When Irini Topalidou was a PhD student at the University of Crete, she fell in love. C. Elegance After attending an EMBO workshop on model systems. He appreciated the model organism’s rapid life cycle, genetic traceability, and ease of handling. Worked with him. C. elegans For eight years as a postdoctoral researcher at Columbia University where he studied how neurons develop and form networks that contribute to behavior. She was happy and not looking for change.
Still, the typical—and often expected—educational trajectory was graduate school, postdoc, then faculty, so he sought a position where he could be in a lab and closely involved with experiments. Topalidou previously held a position as a staff scientist at the University of Washington and now at the Fred Hutch Cancer Center. There, she continues to use C. Elegance as a genetic model and studies how the proteasome is regulated under different conditions as part of Nic Lehbach’s group.
Although staff scientist positions are relatively rare, she feels “valued and really appreciated” and doesn’t feel like she’s “a postdoc who stays a postdoc forever.” Since becoming a staff scientist, she has advocated for the need for these positions by speaking and writing about STEM education and career choices. The nature, Scienceand our own From Gene to Genome Blog
He believes that staff scientists can play a vital role in a lab, where PIs must balance research production and mentorship. “It’s really challenging because the pressure on PIs to write grants and bring money to the lab is extreme…and it’s very difficult to be able to combine that with proper mentoring,” she adds, “staff scientists in the lab can support the students and act as an intermediary between the PI and the trainee.”
A large part of his role is to mentor trainees in his lab and throughout the division. Topalidou, the recipient of the 2026 GSA Mentorship Award, now divides her time, devoting about two-thirds to research and the remaining third to mentoring. Her current advising load includes four undergraduates, two graduate students, and one rotating student in the lab while she continues to mentor trainees from her previous labs.
“I try to inspire independence,” she says. “This is something that is very important to me and mine. [the mentees]”Training mentees to think through experiments on their own first can make them more confident in their abilities, while for Topalidou, it gives him more time to focus on his research.

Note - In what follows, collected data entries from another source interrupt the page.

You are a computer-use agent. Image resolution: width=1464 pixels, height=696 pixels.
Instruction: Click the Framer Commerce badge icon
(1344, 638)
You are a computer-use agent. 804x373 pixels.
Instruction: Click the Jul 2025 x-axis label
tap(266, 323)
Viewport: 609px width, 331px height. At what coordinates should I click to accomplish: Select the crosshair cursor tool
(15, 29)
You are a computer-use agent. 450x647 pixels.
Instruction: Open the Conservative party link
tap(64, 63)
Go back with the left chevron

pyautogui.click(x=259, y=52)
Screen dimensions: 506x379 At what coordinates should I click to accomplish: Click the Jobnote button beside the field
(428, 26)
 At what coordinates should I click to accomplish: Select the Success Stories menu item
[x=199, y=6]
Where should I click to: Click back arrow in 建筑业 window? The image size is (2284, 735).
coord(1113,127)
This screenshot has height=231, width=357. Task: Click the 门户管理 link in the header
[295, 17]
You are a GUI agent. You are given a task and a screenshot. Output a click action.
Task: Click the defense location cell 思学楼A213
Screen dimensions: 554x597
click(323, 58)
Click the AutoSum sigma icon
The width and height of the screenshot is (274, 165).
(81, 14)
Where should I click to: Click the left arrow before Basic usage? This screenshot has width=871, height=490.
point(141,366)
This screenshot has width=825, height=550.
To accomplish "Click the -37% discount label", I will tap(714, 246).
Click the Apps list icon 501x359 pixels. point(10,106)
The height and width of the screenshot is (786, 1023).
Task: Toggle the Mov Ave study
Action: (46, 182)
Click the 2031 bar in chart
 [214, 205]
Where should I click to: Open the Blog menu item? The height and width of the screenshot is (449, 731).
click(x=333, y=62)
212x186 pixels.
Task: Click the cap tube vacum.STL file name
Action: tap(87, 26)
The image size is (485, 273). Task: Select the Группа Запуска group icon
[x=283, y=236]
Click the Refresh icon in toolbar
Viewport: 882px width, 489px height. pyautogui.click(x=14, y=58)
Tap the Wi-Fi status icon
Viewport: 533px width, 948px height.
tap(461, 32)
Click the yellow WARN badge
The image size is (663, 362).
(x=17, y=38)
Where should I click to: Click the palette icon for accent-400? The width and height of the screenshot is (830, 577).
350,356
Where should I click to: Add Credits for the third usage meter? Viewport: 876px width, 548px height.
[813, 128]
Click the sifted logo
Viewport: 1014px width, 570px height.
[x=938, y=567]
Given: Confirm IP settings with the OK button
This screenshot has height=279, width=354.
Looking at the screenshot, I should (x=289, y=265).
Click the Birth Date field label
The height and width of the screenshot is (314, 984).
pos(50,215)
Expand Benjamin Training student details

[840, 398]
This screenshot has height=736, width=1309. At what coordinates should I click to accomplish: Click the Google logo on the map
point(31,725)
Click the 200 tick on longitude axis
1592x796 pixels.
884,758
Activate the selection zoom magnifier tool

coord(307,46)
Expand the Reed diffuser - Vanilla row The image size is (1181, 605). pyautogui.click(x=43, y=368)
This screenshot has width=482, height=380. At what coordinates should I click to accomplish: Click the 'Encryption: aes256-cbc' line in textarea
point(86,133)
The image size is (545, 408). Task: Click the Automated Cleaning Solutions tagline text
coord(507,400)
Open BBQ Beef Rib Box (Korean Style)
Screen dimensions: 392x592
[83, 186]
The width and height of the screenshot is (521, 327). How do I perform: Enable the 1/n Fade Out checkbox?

Andrea Calixto, a professor at Valparaiso University and an investigator at Valparaiso’s Center for Interdisciplinary Neuroscience, was a PhD student in the lab where Topalidou did his postdoctoral research. She describes Topalidou as a natural mentor with a “very unique ability to listen to people”. When Calixto wrote her first paper, she didn’t quite know how to approach it and Topalidou was the first to give her feedback. “It was her way of giving me feedback that really empowered me… my paper definitely needed work, but she made me feel like I could really do it,” she recalls. Although his career has taken him to different institutions, Calixto still turns to Topalidou for advice on grants, experiments, and relationships with other colleagues.
In addition to being a mentor to trainees who pass through his lab, Topalidou also maintains a strong presence in Seattle. C. Elegance Meeting, a monthly gathering of about 15 C. Elegance Labs in the Pacific Northwest. Akanksha Singhvi, an associate professor at the Fred Hutch Cancer Center and an adjunct professor at the University of Washington School of Medicine who organizes the meeting, met Topalido through a mutual friend soon after he arrived at Fred Hutch. Topalidou offered to help him set up his own lab and, years later, had a brief stint there—during which he co-authored two publications and trained lab members in new techniques. Singhvi described Topalido as a “sunny person” with a “very positive energy” that persisted despite experimental setbacks. Although Topalidou spent a short time in his lab, Singhvi noted that it was via Seattle. C. Elegance Met that she really got to know him through group discussions and feedback sessions. “How she interacts and engages with my lab is basically what she does with the entire Pacific Northwest. C. Elegance community,” says Singhvi.
Reflecting on her career so far, Topalidou says, “What an interesting journey it’s been. It doesn’t have to be a journey that’s routine for it to be fascinating.”
Please join us in congratulating Irini Topalidou on receiving the Genetics Society of America Mentorship Award for her outstanding contributions. C. Elegance community and beyond.